PASSAGE FOR REVIEW >>
*-*-*

A series of new studies is providing fresh insight into how and why skin ages, pointing to factors that influence visible appearance and long term skin health. Researchers are increasingly turning to the skin microbiome and molecular biology to explain why some people appear to age more slowly than others, even when they are the same chronological age.
One study led by scientists at Unilever examined the skin microbiome of people who showed either delayed or premature signs of ageing. Despite being of similar age, participants who looked older tended to have a less resilient microbiome, while those who appeared younger had a more stable bacterial community on their skin. The authors suggested that microbiome resilience could act as a marker of skin health and might influence how ageing is perceived.
Elena Reva, founder of Dermoi, reflected on this connection: “We are learning that the microbiome is not just a surface detail but a fundamental part of skin health. A stable and balanced microbial community appears to strengthen the skin barrier, making it more resilient to external stressors and slowing the visible signs of ageing.”
Further evidence comes from a large open access analysis published in Frontiers in Aging. Researchers found that the skin microbiome shifts significantly with age across different body sites. Diversity and metabolic potential were altered, with patterns varying depending on whether samples were taken from oily, dry, or moist skin regions. These findings underline that ageing is not uniform across the body, and that changes in skin microorganisms may be linked to differences in barrier function and appearance.
A separate investigation involving 479 volunteers in China explored the relationship between the facial microbiome, skin physiology, and ageing. The study, published in Microbiome, found that alterations in bacterial composition correlated with visible signs of ageing such as reduced elasticity, lower moisture levels, and decreased skin gloss. The authors concluded that microbiome composition could interact with physiological properties to influence how ageing manifests on the face.
Reva added: “When we talk about the microbiome, it is helpful to think of it as an ecosystem. Just as diversity in nature supports resilience, diversity in the skin microbiome supports healthier skin. Nutrients such as prebiotics and probiotics can help beneficial microbes thrive, while bacterial by-products known as postbiotics contribute to pH balance, hydration, and barrier repair.”
Beyond the microbiome, scientists are also exploring ageing at the genetic and epigenetic level. A recent review published in the International Journal of Dermatology examined epigenetic clocks in skin conditions such as psoriasis, atopic dermatitis, and hidradenitis suppurativa. Patients with these conditions showed accelerated biological ageing compared with healthy controls, suggesting that inflammation and chronic disease may speed up molecular ageing pathways in skin.
Together, these findings reinforce the idea that skin ageing is influenced by a mix of biology, environment, and microbial ecosystems. While lifestyle factors such as sun exposure, diet, and sleep remain important, new research is highlighting how invisible processes beneath the surface also shape visible outcomes.
As Reva explained: “The exciting part of this research is that it opens the door to practical strategies. If we can support the microbiome and reduce chronic inflammation, we may be able to complement traditional approaches to skin care with methods that target the underlying biology of ageing.”
Although much of this work is still at an early stage, the results mark an important shift. Instead of viewing beautiful skin as only a matter of surface treatments, researchers are uncovering deeper mechanisms that could transform how ageing is understood and managed in the years ahead.

*-*-*

EXERCISE BRIEF >> Using the article on skin aging, answer yes or no for each statement, and quote the exact words from the article that decide it. 1. The investigation of 479 volunteers was carried out in China. 2. The analysis in Frontiers in Aging found that the skin microbiome changes in the same way at every body site. 3. Patients with psoriasis, atopic dermatitis, or hidradenitis suppurativa showed slower biological aging than healthy controls.

DATA >>
*-*-*

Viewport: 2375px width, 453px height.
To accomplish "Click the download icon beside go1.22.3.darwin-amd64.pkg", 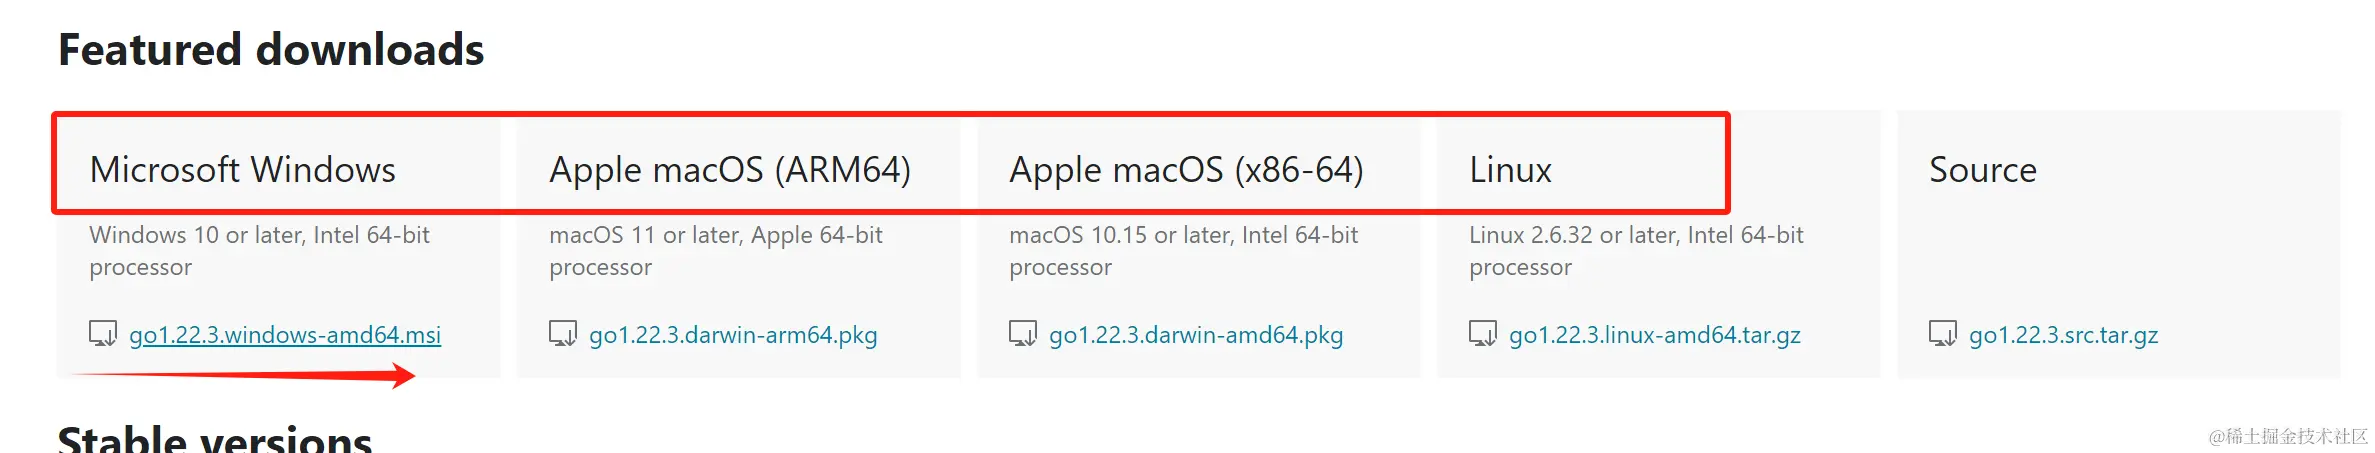I will point(1023,333).
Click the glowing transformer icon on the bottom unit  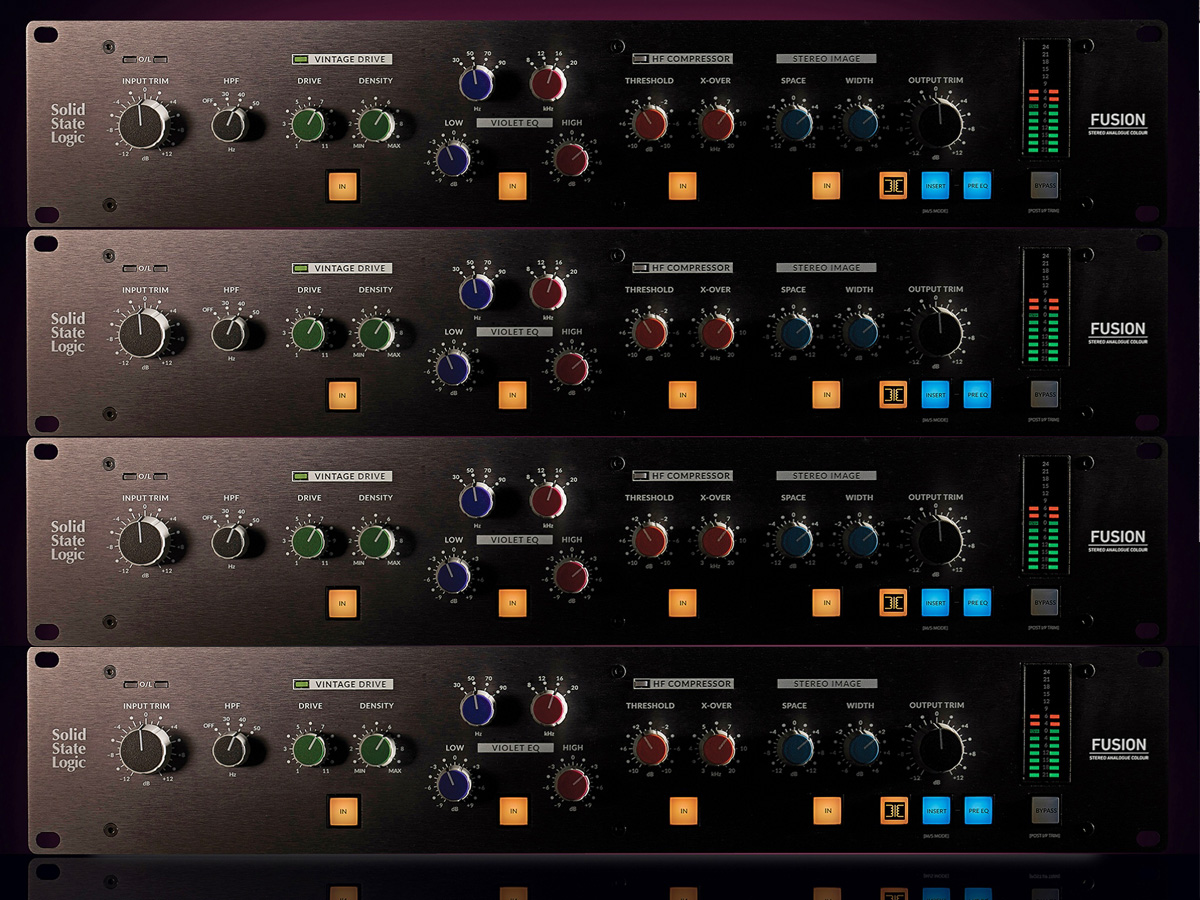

*-*-*

EXERCISE RESULT >>
1. Yes: "A separate investigation involving 479 volunteers in China"
2. No: "These findings underline that ageing is not uniform across the body"
3. No: "Patients with these conditions showed accelerated biological ageing compared with healthy controls"